▶ WORK ORDER:
Return each line in the records below that includes "will".

▶ SOURCE DATA:
========================================================================

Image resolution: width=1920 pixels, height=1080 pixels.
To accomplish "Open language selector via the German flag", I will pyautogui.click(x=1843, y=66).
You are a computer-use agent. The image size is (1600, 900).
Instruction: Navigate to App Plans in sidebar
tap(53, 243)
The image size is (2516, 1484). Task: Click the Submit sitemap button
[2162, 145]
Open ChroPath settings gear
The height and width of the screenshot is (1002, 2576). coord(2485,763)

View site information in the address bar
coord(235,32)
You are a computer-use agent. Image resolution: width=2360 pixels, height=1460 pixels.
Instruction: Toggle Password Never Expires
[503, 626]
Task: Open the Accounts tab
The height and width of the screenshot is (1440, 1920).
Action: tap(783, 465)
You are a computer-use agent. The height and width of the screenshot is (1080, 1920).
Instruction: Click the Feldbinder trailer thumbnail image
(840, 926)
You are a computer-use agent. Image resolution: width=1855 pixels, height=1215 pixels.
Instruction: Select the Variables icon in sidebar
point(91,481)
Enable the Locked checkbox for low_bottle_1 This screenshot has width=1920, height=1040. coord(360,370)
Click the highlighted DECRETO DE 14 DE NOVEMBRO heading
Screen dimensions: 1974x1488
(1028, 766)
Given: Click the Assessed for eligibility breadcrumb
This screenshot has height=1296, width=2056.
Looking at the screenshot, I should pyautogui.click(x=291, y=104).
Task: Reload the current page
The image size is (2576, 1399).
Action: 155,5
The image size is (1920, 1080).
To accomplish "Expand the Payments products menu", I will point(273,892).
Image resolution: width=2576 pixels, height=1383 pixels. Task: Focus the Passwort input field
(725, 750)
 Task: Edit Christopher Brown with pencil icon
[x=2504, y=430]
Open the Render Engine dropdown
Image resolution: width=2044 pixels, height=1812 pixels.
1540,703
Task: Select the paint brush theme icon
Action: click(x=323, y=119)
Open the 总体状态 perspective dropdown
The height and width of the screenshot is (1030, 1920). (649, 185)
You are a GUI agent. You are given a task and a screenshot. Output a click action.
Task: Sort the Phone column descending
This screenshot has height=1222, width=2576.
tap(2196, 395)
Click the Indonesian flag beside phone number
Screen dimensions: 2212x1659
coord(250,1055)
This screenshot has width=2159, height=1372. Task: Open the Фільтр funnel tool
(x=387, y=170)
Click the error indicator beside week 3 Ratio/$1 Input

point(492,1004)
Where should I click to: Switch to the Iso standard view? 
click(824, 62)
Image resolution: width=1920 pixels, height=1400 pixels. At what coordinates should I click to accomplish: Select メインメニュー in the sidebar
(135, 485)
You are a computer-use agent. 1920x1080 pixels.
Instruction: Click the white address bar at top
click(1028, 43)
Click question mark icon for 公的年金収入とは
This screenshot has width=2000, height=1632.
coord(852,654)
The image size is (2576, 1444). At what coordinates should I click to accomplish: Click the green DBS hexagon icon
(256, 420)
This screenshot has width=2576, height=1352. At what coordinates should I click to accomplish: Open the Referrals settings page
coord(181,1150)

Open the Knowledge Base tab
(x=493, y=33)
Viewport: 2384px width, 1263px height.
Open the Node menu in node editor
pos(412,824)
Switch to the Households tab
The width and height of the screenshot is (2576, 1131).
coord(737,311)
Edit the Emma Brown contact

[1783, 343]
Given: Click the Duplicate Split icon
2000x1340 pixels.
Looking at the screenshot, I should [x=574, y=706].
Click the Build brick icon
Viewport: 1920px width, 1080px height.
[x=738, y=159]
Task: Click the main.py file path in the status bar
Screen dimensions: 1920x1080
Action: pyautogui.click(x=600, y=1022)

========================================================================

▶ RESPONSE BELOW:
To accomplish "Open language selector via the German flag", I will pyautogui.click(x=1843, y=66).
To accomplish "Expand the Payments products menu", I will point(273,892).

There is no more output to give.